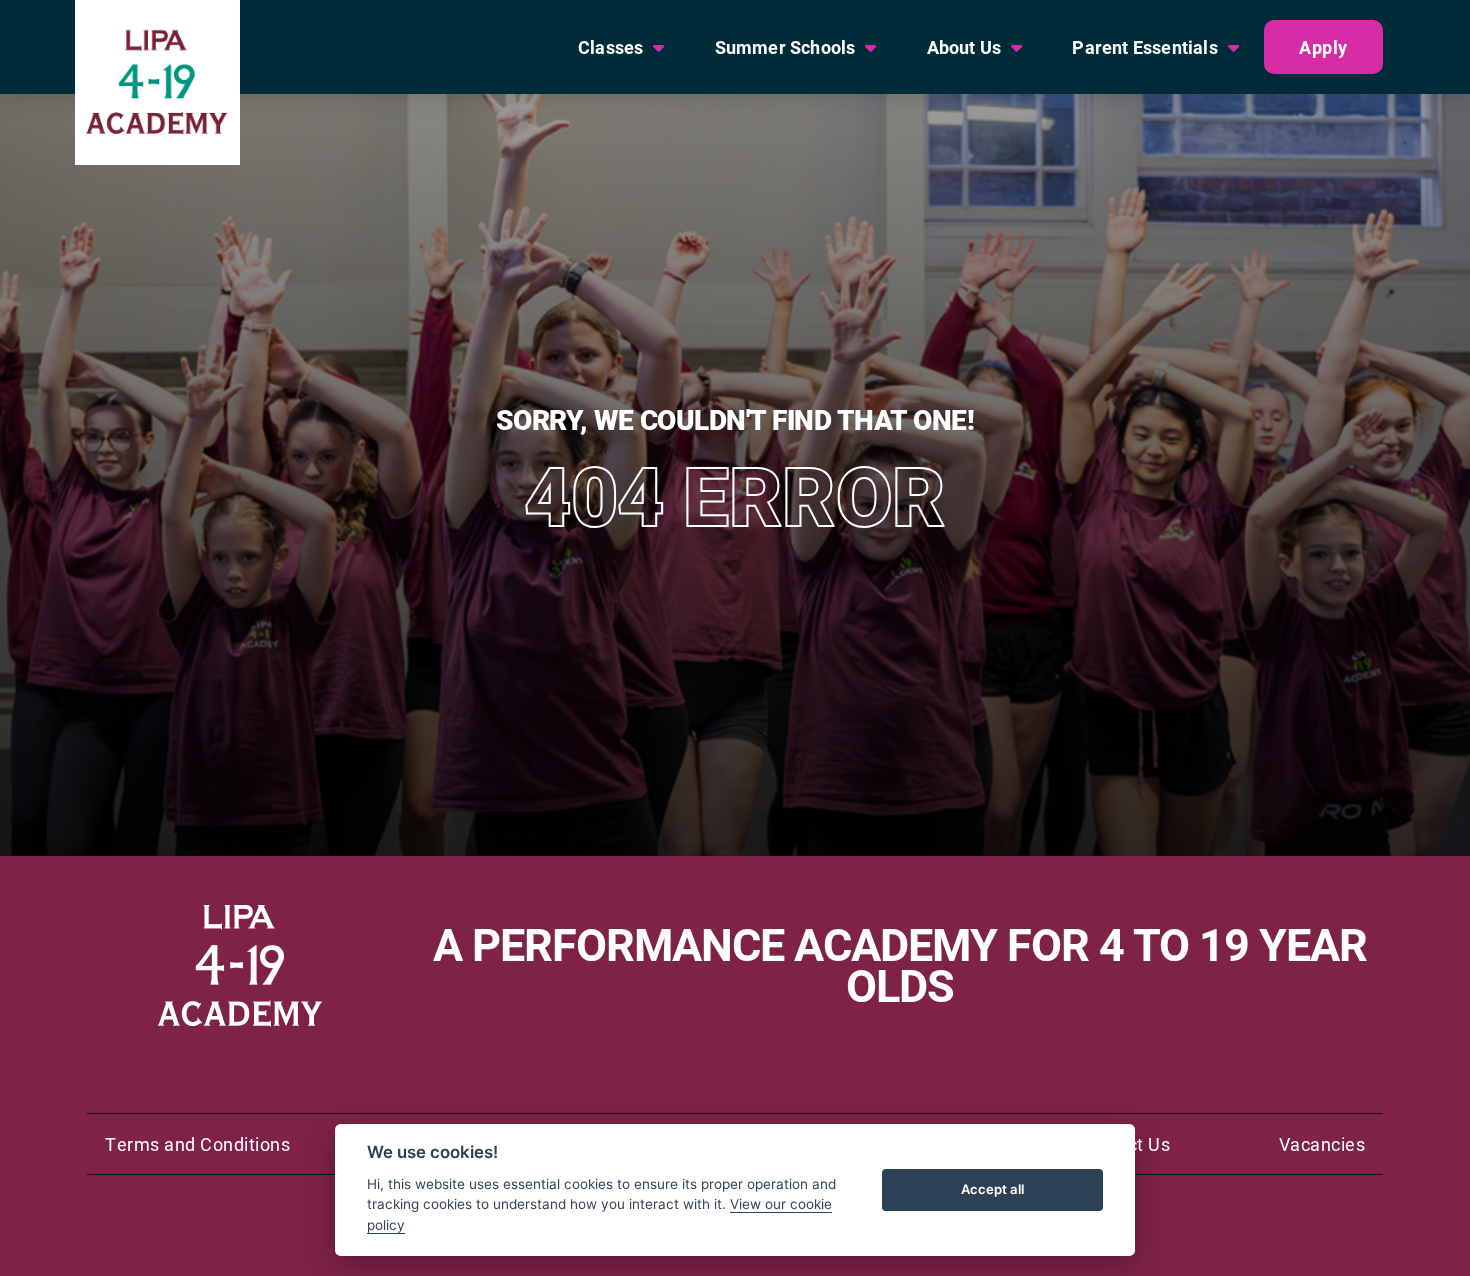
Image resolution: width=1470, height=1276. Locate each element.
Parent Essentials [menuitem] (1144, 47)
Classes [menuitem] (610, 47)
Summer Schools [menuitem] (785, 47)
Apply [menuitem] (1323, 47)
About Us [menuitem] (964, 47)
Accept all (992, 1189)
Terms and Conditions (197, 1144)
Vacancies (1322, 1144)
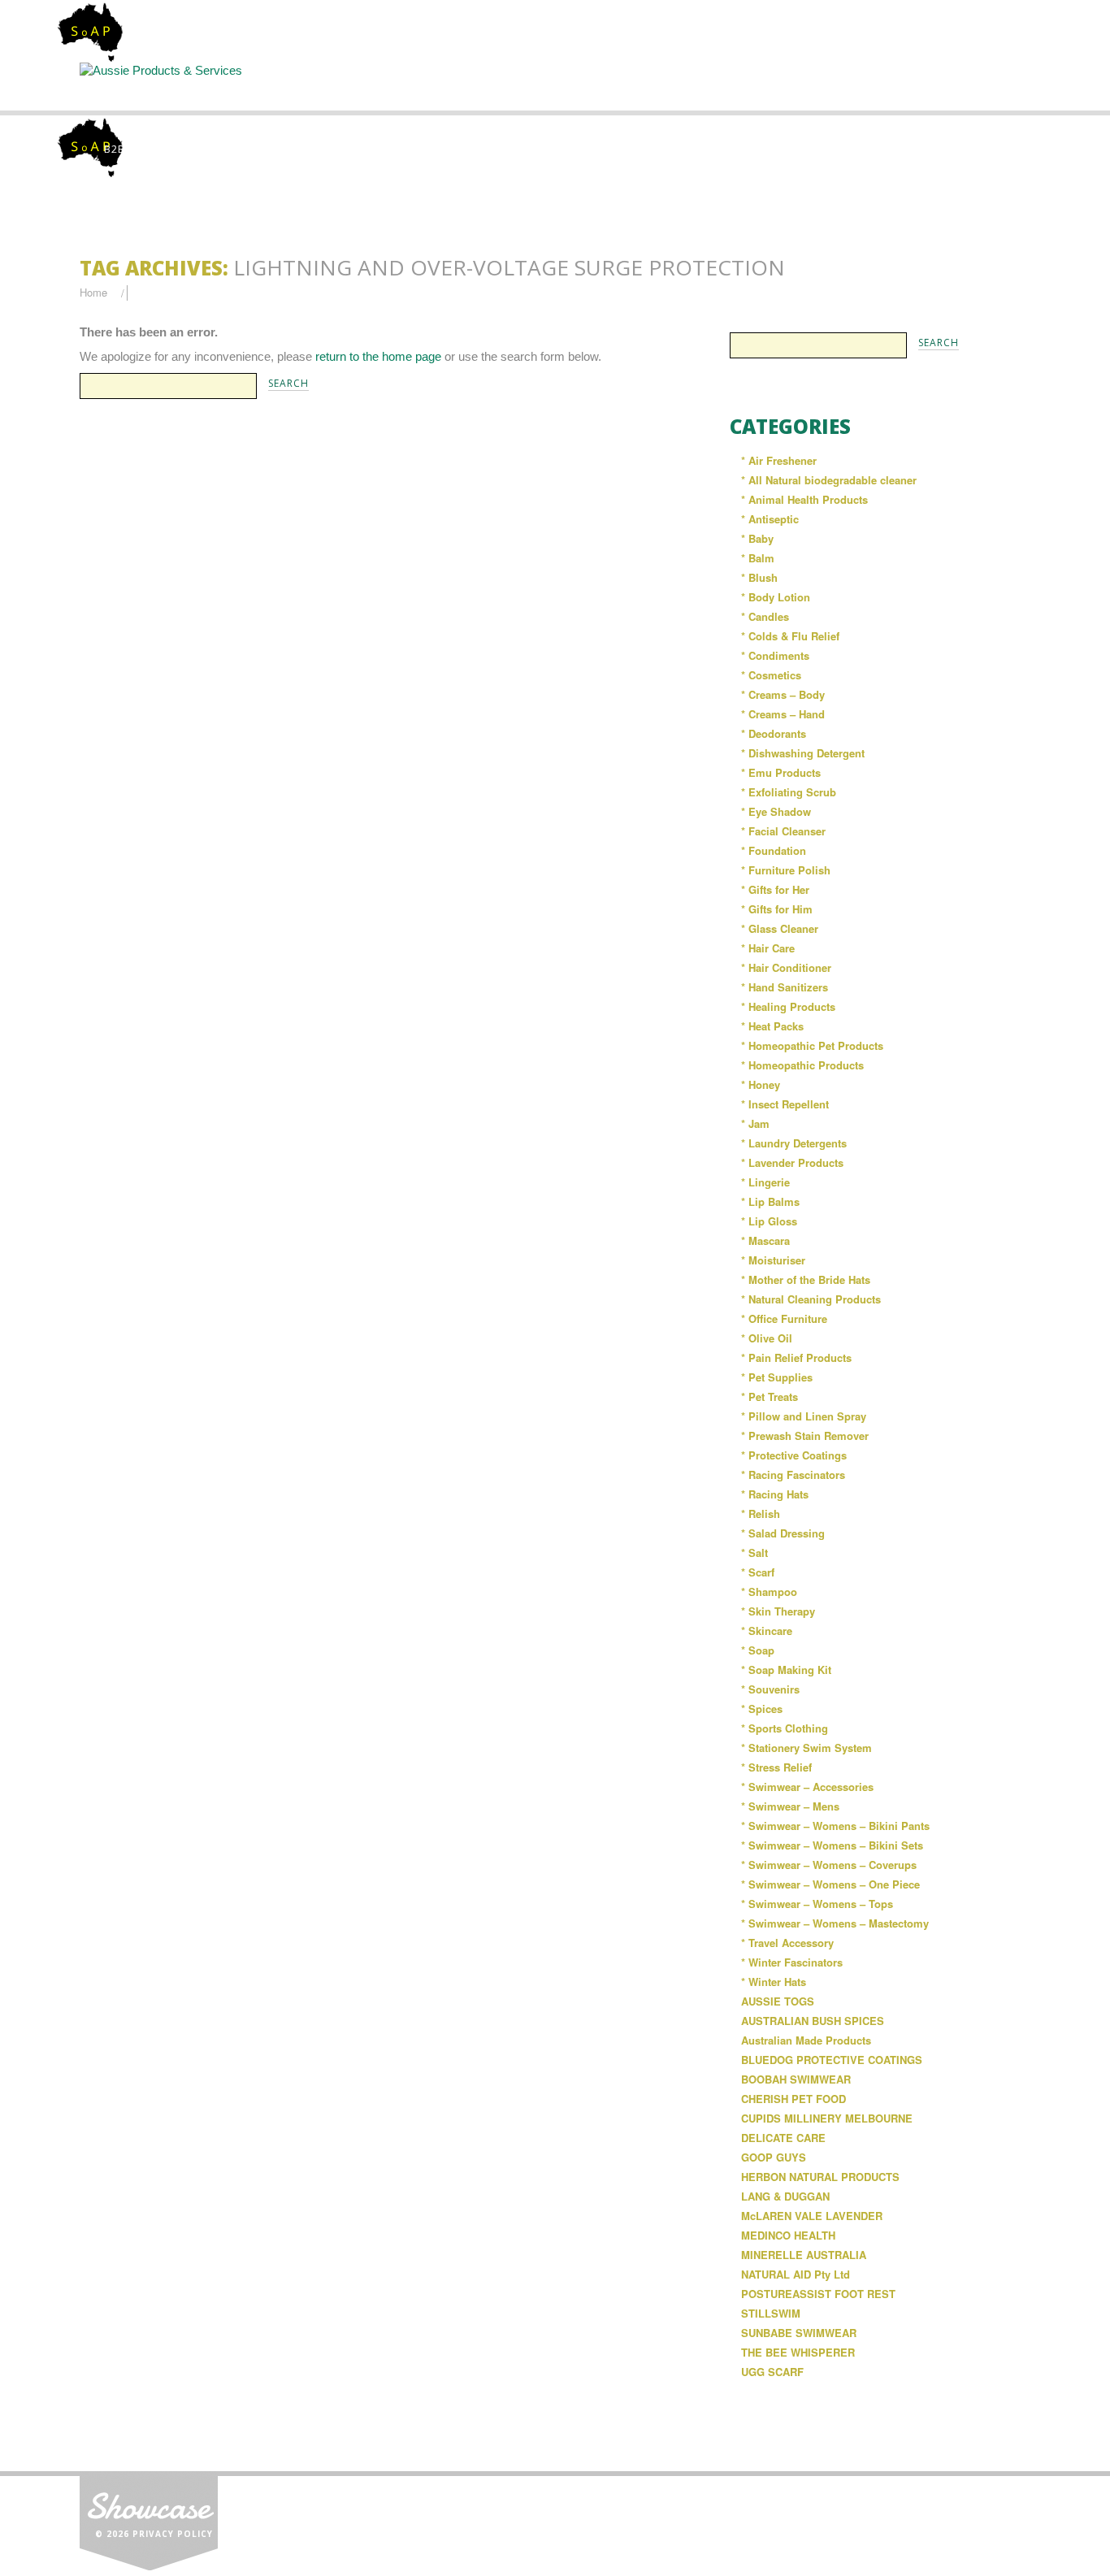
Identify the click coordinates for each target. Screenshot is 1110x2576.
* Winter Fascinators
***
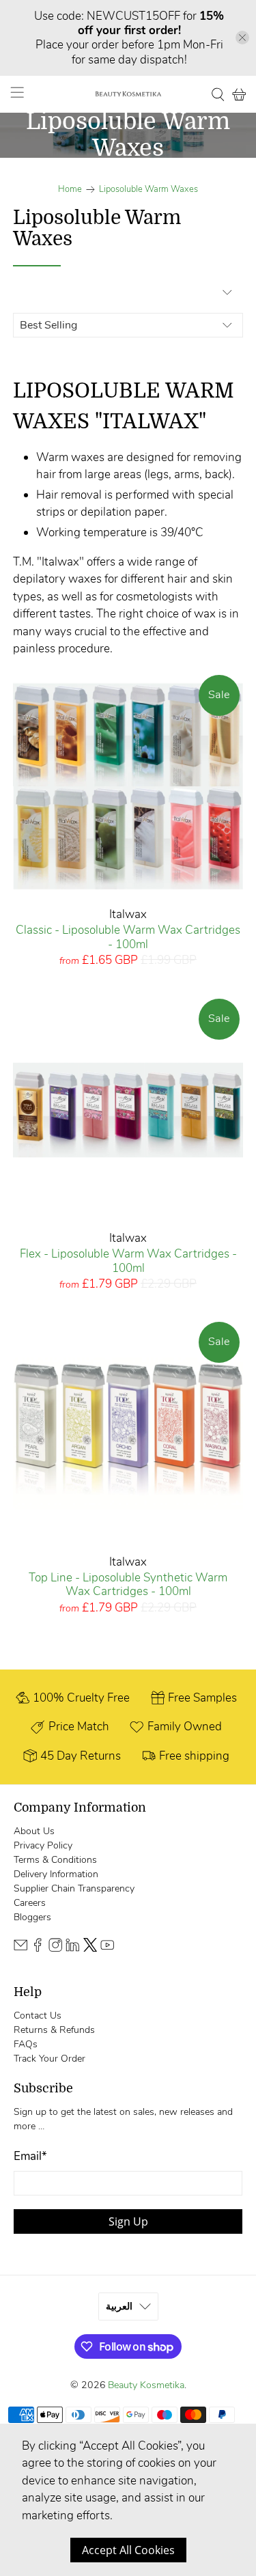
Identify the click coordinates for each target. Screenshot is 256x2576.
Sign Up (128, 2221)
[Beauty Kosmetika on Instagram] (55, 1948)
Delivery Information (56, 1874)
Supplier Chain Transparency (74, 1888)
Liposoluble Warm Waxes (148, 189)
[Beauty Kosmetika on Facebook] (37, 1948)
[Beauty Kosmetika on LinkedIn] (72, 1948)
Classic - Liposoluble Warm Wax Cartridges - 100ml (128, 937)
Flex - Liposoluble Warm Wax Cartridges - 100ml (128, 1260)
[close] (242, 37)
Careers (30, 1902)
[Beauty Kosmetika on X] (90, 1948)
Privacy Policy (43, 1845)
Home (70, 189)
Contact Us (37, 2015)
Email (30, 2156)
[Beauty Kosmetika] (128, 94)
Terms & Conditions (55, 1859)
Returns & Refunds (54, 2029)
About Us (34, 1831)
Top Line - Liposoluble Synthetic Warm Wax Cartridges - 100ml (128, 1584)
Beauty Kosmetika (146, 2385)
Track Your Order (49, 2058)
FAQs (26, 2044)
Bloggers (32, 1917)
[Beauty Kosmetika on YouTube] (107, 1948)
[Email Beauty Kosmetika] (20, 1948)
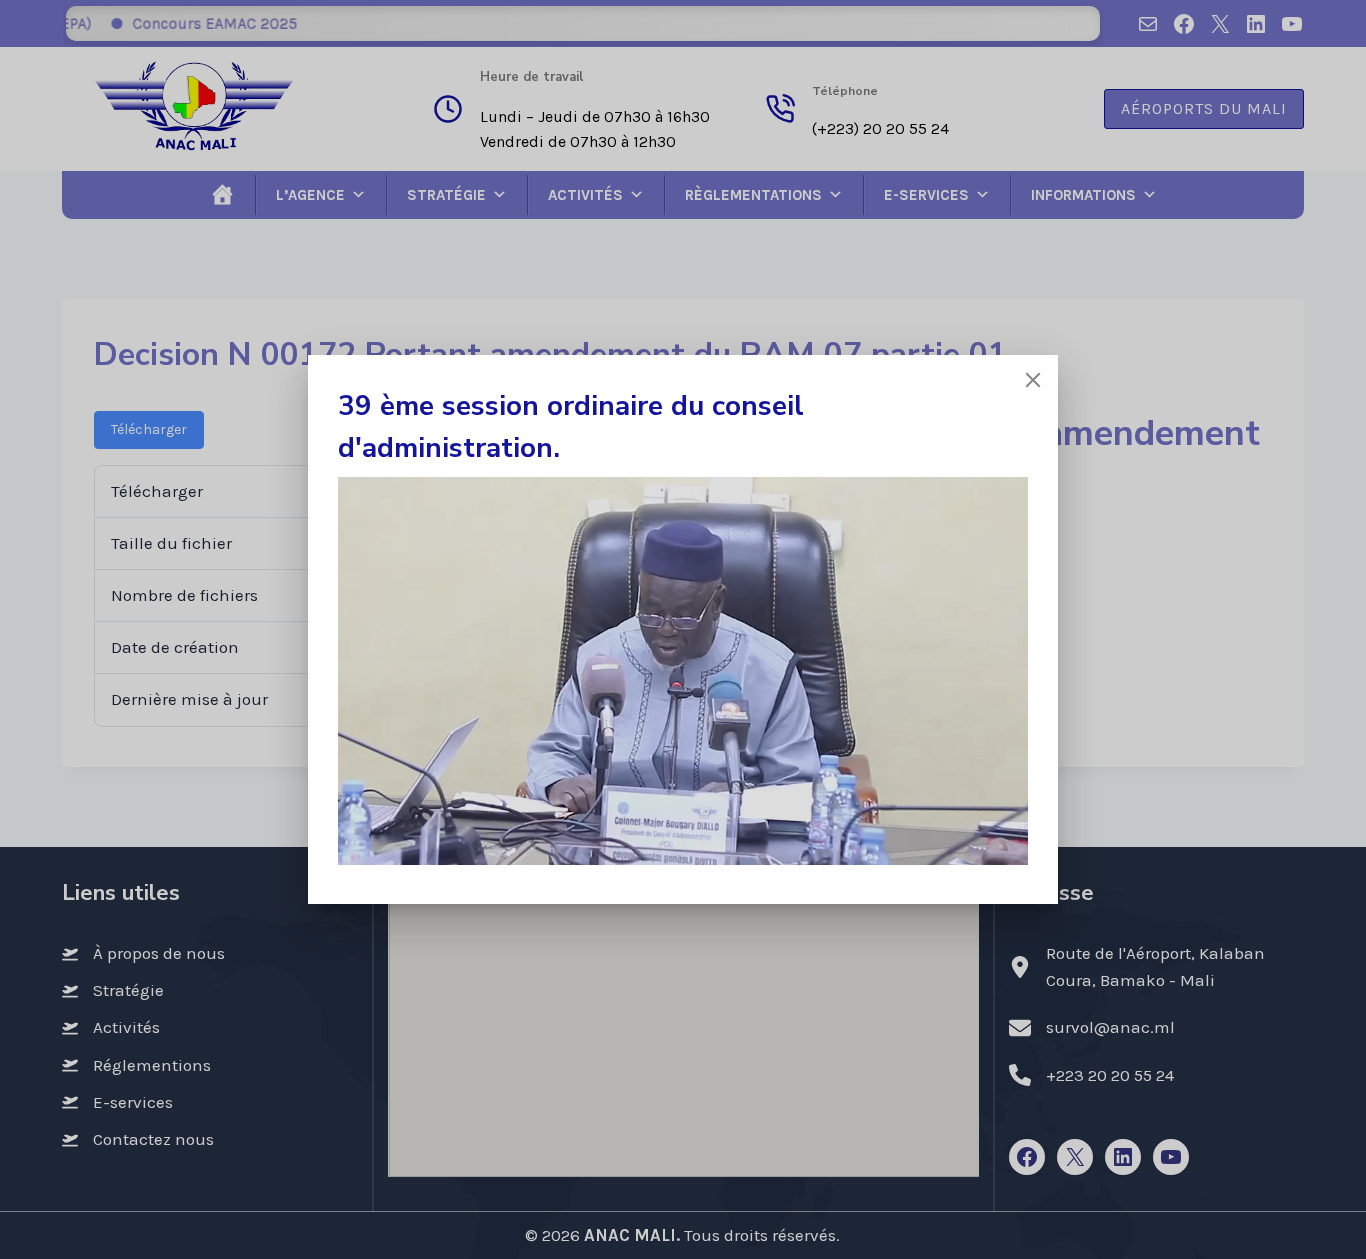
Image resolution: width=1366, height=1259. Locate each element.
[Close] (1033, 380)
***
◆ Your objective ◆
The entries above hold a line with "[Beauty Kosmetika on Instagram] (55, 1948)" and a later line with "Privacy Policy (43, 1845)". Write out exactly those lines and all lines between, nothing more.

◆ Solution for this task ◆
[Beauty Kosmetika on Instagram] (55, 1948)
Delivery Information (56, 1874)
Supplier Chain Transparency (74, 1888)
Liposoluble Warm Waxes (148, 189)
[Beauty Kosmetika on Facebook] (37, 1948)
[Beauty Kosmetika on LinkedIn] (72, 1948)
Classic - Liposoluble Warm Wax Cartridges - 100ml (128, 937)
Flex - Liposoluble Warm Wax Cartridges - 100ml (128, 1260)
[close] (242, 37)
Careers (30, 1902)
[Beauty Kosmetika on X] (90, 1948)
Privacy Policy (43, 1845)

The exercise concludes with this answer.